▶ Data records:
━━━
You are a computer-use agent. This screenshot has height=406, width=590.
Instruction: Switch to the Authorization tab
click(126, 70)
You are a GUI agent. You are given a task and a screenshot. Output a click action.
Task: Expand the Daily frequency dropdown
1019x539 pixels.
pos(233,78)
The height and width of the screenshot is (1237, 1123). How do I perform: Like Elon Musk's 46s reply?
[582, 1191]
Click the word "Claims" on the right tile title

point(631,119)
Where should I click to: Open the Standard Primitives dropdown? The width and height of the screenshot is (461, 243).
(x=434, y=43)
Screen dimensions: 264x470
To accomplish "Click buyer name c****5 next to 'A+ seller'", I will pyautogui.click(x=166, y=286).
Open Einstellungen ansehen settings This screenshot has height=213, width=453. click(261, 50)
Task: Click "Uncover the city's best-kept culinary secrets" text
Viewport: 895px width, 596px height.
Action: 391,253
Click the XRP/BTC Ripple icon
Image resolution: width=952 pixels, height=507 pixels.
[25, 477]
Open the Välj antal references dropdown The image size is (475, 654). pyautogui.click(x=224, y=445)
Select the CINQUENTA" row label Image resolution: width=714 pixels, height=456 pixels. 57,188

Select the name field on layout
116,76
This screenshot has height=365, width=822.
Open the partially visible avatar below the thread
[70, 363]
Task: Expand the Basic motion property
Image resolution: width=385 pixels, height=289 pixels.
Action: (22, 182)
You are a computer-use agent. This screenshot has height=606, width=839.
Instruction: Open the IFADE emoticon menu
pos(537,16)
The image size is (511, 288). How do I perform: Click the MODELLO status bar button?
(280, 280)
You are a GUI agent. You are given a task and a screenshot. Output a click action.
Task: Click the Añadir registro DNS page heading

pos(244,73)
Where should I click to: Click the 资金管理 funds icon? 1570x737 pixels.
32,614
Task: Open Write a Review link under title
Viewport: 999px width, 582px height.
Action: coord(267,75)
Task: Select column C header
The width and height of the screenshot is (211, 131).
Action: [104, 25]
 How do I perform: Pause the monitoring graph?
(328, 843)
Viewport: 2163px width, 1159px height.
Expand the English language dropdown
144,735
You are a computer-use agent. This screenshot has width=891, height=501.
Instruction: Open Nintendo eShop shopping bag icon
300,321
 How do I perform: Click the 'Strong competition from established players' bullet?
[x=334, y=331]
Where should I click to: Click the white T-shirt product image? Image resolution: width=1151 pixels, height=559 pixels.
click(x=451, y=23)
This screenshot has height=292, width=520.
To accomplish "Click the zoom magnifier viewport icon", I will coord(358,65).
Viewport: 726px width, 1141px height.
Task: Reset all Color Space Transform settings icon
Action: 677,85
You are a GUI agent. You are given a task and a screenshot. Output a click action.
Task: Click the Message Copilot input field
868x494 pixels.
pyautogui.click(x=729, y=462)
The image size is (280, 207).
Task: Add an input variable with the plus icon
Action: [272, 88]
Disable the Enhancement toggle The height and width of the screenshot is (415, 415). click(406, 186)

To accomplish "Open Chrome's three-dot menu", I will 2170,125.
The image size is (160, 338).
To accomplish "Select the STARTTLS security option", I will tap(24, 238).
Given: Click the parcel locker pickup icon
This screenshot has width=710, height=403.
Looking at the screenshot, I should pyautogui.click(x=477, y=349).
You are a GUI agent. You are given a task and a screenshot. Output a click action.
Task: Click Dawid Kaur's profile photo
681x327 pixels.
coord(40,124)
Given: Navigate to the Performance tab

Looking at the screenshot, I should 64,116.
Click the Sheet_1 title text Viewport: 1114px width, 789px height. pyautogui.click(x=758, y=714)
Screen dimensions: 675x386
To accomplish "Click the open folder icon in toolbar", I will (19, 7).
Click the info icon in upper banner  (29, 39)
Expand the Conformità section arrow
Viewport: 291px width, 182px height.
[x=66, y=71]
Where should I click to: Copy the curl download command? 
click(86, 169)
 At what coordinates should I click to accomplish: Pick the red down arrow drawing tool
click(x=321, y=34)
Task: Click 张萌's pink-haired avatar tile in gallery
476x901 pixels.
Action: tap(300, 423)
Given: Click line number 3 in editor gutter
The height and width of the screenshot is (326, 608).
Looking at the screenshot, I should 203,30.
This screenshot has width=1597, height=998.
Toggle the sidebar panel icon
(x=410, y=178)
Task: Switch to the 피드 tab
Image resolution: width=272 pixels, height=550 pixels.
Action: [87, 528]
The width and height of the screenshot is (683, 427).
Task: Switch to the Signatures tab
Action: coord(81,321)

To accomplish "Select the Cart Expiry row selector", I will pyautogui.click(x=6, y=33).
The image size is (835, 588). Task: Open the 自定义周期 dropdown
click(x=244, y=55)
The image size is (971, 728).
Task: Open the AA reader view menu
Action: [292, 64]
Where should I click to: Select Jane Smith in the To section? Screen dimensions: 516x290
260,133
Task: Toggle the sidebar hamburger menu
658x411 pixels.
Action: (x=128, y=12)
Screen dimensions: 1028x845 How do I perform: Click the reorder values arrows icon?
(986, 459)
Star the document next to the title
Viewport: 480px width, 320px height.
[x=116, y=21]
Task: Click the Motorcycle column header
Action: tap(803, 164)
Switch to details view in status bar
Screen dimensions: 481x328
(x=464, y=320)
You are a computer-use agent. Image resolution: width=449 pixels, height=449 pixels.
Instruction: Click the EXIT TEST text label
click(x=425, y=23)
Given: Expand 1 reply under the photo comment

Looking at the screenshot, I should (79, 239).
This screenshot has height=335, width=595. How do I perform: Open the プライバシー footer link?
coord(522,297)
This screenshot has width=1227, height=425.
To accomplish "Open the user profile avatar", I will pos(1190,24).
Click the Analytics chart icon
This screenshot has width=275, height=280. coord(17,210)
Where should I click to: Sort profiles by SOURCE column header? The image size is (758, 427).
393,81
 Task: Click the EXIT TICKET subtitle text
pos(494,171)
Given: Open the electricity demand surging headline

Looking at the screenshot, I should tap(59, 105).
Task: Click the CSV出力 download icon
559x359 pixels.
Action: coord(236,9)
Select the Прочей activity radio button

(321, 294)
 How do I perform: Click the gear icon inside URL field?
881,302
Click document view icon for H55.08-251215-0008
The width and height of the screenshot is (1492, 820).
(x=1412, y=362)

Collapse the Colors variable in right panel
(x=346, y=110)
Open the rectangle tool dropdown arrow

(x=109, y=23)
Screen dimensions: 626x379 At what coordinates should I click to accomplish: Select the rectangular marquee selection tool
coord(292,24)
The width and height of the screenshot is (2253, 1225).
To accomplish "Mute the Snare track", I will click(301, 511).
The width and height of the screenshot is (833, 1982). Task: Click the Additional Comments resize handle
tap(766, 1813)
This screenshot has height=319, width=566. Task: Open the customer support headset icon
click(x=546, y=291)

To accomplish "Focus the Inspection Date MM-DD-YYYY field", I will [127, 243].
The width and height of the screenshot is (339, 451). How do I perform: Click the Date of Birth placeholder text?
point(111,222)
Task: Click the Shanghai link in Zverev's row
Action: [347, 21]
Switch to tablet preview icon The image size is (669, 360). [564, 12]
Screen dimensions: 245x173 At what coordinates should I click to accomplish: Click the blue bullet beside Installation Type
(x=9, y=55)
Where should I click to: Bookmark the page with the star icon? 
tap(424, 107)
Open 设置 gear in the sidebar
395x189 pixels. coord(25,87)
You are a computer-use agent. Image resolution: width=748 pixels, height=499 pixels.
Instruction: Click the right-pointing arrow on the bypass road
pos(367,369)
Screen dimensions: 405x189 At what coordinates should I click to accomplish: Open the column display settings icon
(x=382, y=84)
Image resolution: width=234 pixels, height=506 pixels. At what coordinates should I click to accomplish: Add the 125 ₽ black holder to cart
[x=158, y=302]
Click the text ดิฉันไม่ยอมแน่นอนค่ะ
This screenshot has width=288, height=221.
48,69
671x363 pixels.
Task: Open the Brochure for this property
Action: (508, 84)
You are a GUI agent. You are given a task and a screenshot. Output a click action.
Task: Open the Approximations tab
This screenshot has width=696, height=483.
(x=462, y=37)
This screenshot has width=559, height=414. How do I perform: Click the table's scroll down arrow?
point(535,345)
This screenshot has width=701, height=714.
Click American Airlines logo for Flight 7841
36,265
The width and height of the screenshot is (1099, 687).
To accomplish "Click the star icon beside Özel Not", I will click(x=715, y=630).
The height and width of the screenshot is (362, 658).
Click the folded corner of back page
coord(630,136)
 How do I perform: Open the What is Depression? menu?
━━━
▶ Task objective: Reproduce the stretch of lines from the one containing "Disable the Enhancement" through the one containing "will tap(24, 238).", switching "Enhancement" to "Sharpening" and leaving everything else as is.

▶ Full response:
Disable the Sharpening toggle The height and width of the screenshot is (415, 415). click(406, 186)

To accomplish "Open Chrome's three-dot menu", I will 2170,125.
The image size is (160, 338).
To accomplish "Select the STARTTLS security option", I will tap(24, 238).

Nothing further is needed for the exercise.